* Collected data entries:
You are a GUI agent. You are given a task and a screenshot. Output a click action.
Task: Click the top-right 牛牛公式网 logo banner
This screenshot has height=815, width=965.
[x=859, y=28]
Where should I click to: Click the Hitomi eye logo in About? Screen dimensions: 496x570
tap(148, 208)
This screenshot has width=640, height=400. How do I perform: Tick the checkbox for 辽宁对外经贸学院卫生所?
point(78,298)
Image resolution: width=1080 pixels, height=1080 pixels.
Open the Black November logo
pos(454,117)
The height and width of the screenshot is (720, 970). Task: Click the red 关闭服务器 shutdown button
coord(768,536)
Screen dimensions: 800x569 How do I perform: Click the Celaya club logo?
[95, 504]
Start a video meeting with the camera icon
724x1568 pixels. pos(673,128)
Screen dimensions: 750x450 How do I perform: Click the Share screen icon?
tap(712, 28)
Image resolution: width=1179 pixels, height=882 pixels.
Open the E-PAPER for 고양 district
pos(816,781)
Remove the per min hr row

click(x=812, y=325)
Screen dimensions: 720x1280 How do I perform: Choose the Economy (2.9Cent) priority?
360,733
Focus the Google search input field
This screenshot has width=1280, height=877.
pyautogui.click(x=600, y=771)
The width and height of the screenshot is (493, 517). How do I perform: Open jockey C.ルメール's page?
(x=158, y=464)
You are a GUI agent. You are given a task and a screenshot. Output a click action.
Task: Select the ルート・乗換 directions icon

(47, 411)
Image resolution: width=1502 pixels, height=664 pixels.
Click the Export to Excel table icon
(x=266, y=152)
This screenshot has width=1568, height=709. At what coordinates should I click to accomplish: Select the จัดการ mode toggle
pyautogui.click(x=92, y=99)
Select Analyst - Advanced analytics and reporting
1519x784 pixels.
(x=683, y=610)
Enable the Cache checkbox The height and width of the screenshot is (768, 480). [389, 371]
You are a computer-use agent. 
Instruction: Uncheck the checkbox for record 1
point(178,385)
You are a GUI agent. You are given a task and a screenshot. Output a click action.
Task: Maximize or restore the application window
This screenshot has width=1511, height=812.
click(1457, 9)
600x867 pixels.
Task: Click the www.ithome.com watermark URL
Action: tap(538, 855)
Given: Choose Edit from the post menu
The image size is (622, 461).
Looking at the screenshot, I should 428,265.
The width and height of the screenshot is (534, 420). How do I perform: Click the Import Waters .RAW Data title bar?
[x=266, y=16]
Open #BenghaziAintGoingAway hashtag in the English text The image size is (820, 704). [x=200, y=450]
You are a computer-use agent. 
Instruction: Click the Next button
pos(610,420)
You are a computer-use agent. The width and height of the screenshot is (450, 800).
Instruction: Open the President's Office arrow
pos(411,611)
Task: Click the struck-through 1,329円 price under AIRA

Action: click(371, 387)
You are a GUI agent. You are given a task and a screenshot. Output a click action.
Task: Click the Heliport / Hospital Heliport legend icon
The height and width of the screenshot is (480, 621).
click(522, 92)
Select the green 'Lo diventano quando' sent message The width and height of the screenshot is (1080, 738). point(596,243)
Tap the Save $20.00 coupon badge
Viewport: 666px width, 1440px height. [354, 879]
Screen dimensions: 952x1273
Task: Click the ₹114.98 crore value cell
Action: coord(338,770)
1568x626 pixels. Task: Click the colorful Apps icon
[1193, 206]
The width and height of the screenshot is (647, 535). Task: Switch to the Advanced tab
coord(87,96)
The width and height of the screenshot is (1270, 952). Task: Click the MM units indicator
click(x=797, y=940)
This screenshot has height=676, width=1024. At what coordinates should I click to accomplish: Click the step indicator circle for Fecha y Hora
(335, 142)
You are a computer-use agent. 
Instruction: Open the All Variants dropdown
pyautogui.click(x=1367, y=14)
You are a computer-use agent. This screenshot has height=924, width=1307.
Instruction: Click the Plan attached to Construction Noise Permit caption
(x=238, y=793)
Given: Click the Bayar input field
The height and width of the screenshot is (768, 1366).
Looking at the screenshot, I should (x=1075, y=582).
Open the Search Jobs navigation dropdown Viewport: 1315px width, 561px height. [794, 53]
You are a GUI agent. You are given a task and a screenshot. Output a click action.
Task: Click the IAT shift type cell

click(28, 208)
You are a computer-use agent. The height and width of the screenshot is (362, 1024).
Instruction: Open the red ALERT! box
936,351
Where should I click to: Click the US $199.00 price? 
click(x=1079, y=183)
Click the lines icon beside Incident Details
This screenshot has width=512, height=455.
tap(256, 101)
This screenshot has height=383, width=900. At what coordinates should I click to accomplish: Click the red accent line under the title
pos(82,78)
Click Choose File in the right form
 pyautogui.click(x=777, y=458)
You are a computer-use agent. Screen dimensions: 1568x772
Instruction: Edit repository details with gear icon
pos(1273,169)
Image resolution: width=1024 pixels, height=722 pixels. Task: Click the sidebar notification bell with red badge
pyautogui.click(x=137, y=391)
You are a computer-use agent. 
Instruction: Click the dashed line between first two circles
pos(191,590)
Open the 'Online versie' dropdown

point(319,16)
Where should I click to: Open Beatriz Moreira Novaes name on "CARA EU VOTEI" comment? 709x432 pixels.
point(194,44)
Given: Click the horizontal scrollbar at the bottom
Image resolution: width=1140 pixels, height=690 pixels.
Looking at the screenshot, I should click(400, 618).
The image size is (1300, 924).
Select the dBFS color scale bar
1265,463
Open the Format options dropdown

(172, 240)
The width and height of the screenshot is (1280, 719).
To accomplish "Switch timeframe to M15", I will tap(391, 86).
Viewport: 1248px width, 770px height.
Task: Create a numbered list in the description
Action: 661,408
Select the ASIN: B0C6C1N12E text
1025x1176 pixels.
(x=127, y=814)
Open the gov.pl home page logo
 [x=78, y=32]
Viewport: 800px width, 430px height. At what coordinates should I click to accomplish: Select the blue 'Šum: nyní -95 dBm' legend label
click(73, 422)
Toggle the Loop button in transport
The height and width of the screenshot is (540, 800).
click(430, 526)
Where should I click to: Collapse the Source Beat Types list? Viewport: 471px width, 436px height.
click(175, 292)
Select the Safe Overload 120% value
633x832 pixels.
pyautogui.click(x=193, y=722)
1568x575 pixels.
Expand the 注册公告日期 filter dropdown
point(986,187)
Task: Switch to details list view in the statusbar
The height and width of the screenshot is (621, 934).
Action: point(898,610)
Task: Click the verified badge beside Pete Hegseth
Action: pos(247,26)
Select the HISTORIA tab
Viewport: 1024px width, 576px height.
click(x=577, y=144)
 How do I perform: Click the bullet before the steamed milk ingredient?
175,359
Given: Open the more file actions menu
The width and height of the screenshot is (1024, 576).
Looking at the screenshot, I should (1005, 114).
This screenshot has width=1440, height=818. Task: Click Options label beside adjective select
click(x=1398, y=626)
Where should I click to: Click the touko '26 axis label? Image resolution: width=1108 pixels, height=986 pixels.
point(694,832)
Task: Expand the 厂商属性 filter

* What is expected:
Every entry should be transcribed exactly, with nothing omitted.

* Expected answer:
You are a GUI agent. You are given a task and a screenshot. Output a click action.
Task: Click the top-right 牛牛公式网 logo banner
This screenshot has height=815, width=965.
[x=859, y=28]
Where should I click to: Click the Hitomi eye logo in About? Screen dimensions: 496x570
tap(148, 208)
This screenshot has width=640, height=400. How do I perform: Tick the checkbox for 辽宁对外经贸学院卫生所?
point(78,298)
Image resolution: width=1080 pixels, height=1080 pixels.
Open the Black November logo
pos(454,117)
The height and width of the screenshot is (720, 970). Task: Click the red 关闭服务器 shutdown button
coord(768,536)
Screen dimensions: 800x569 How do I perform: Click the Celaya club logo?
[95, 504]
Start a video meeting with the camera icon
724x1568 pixels. pos(673,128)
Screen dimensions: 750x450 How do I perform: Click the Share screen icon?
tap(712, 28)
Image resolution: width=1179 pixels, height=882 pixels.
Open the E-PAPER for 고양 district
pos(816,781)
Remove the per min hr row

click(x=812, y=325)
Screen dimensions: 720x1280 How do I perform: Choose the Economy (2.9Cent) priority?
360,733
Focus the Google search input field
This screenshot has width=1280, height=877.
pyautogui.click(x=600, y=771)
The width and height of the screenshot is (493, 517). How do I perform: Open jockey C.ルメール's page?
(x=158, y=464)
You are a GUI agent. You are given a task and a screenshot. Output a click action.
Task: Select the ルート・乗換 directions icon

(47, 411)
Image resolution: width=1502 pixels, height=664 pixels.
Click the Export to Excel table icon
(x=266, y=152)
This screenshot has width=1568, height=709. At what coordinates should I click to accomplish: Select the จัดการ mode toggle
pyautogui.click(x=92, y=99)
Select Analyst - Advanced analytics and reporting
1519x784 pixels.
(x=683, y=610)
Enable the Cache checkbox The height and width of the screenshot is (768, 480). [389, 371]
You are a computer-use agent. 
Instruction: Uncheck the checkbox for record 1
point(178,385)
You are a GUI agent. You are given a task and a screenshot. Output a click action.
Task: Maximize or restore the application window
This screenshot has width=1511, height=812.
click(1457, 9)
600x867 pixels.
Task: Click the www.ithome.com watermark URL
Action: tap(538, 855)
Given: Choose Edit from the post menu
The image size is (622, 461).
Looking at the screenshot, I should 428,265.
The width and height of the screenshot is (534, 420). How do I perform: Click the Import Waters .RAW Data title bar?
[x=266, y=16]
Open #BenghaziAintGoingAway hashtag in the English text The image size is (820, 704). [x=200, y=450]
You are a computer-use agent. 
Instruction: Click the Next button
pos(610,420)
You are a computer-use agent. The width and height of the screenshot is (450, 800).
Instruction: Open the President's Office arrow
pos(411,611)
Task: Click the struck-through 1,329円 price under AIRA

Action: click(371, 387)
You are a GUI agent. You are given a task and a screenshot. Output a click action.
Task: Click the Heliport / Hospital Heliport legend icon
The height and width of the screenshot is (480, 621).
click(522, 92)
Select the green 'Lo diventano quando' sent message The width and height of the screenshot is (1080, 738). point(596,243)
Tap the Save $20.00 coupon badge
Viewport: 666px width, 1440px height. [354, 879]
Screen dimensions: 952x1273
Task: Click the ₹114.98 crore value cell
Action: coord(338,770)
1568x626 pixels. Task: Click the colorful Apps icon
[1193, 206]
The width and height of the screenshot is (647, 535). Task: Switch to the Advanced tab
coord(87,96)
The width and height of the screenshot is (1270, 952). Task: Click the MM units indicator
click(x=797, y=940)
This screenshot has height=676, width=1024. At what coordinates should I click to accomplish: Click the step indicator circle for Fecha y Hora
(335, 142)
You are a computer-use agent. 
Instruction: Open the All Variants dropdown
pyautogui.click(x=1367, y=14)
You are a computer-use agent. This screenshot has height=924, width=1307.
Instruction: Click the Plan attached to Construction Noise Permit caption
(x=238, y=793)
Given: Click the Bayar input field
The height and width of the screenshot is (768, 1366).
Looking at the screenshot, I should (x=1075, y=582).
Open the Search Jobs navigation dropdown Viewport: 1315px width, 561px height. [794, 53]
You are a GUI agent. You are given a task and a screenshot. Output a click action.
Task: Click the IAT shift type cell

click(28, 208)
You are a computer-use agent. The height and width of the screenshot is (362, 1024).
Instruction: Open the red ALERT! box
936,351
Where should I click to: Click the US $199.00 price? 
click(x=1079, y=183)
Click the lines icon beside Incident Details
This screenshot has width=512, height=455.
tap(256, 101)
This screenshot has height=383, width=900. At what coordinates should I click to accomplish: Click the red accent line under the title
pos(82,78)
Click Choose File in the right form
 pyautogui.click(x=777, y=458)
You are a computer-use agent. Screen dimensions: 1568x772
Instruction: Edit repository details with gear icon
pos(1273,169)
Image resolution: width=1024 pixels, height=722 pixels. Task: Click the sidebar notification bell with red badge
pyautogui.click(x=137, y=391)
You are a computer-use agent. 
Instruction: Click the dashed line between first two circles
pos(191,590)
Open the 'Online versie' dropdown

point(319,16)
Where should I click to: Open Beatriz Moreira Novaes name on "CARA EU VOTEI" comment? 709x432 pixels.
point(194,44)
Given: Click the horizontal scrollbar at the bottom
Image resolution: width=1140 pixels, height=690 pixels.
Looking at the screenshot, I should click(400, 618).
The image size is (1300, 924).
Select the dBFS color scale bar
1265,463
Open the Format options dropdown

(172, 240)
The width and height of the screenshot is (1280, 719).
To accomplish "Switch timeframe to M15", I will tap(391, 86).
Viewport: 1248px width, 770px height.
Task: Create a numbered list in the description
Action: 661,408
Select the ASIN: B0C6C1N12E text
1025x1176 pixels.
(x=127, y=814)
Open the gov.pl home page logo
 [x=78, y=32]
Viewport: 800px width, 430px height. At what coordinates should I click to accomplish: Select the blue 'Šum: nyní -95 dBm' legend label
click(73, 422)
Toggle the Loop button in transport
The height and width of the screenshot is (540, 800).
click(430, 526)
Where should I click to: Collapse the Source Beat Types list? Viewport: 471px width, 436px height.
click(175, 292)
Select the Safe Overload 120% value
633x832 pixels.
pyautogui.click(x=193, y=722)
1568x575 pixels.
Expand the 注册公告日期 filter dropdown
point(986,187)
Task: Switch to details list view in the statusbar
The height and width of the screenshot is (621, 934).
Action: point(898,610)
Task: Click the verified badge beside Pete Hegseth
Action: pos(247,26)
Select the HISTORIA tab
Viewport: 1024px width, 576px height.
click(x=577, y=144)
 How do I perform: Click the bullet before the steamed milk ingredient?
175,359
Given: Open the more file actions menu
The width and height of the screenshot is (1024, 576).
Looking at the screenshot, I should (1005, 114).
This screenshot has width=1440, height=818. Task: Click Options label beside adjective select
click(x=1398, y=626)
Where should I click to: Click the touko '26 axis label? Image resolution: width=1108 pixels, height=986 pixels.
point(694,832)
Task: Expand the 厂商属性 filter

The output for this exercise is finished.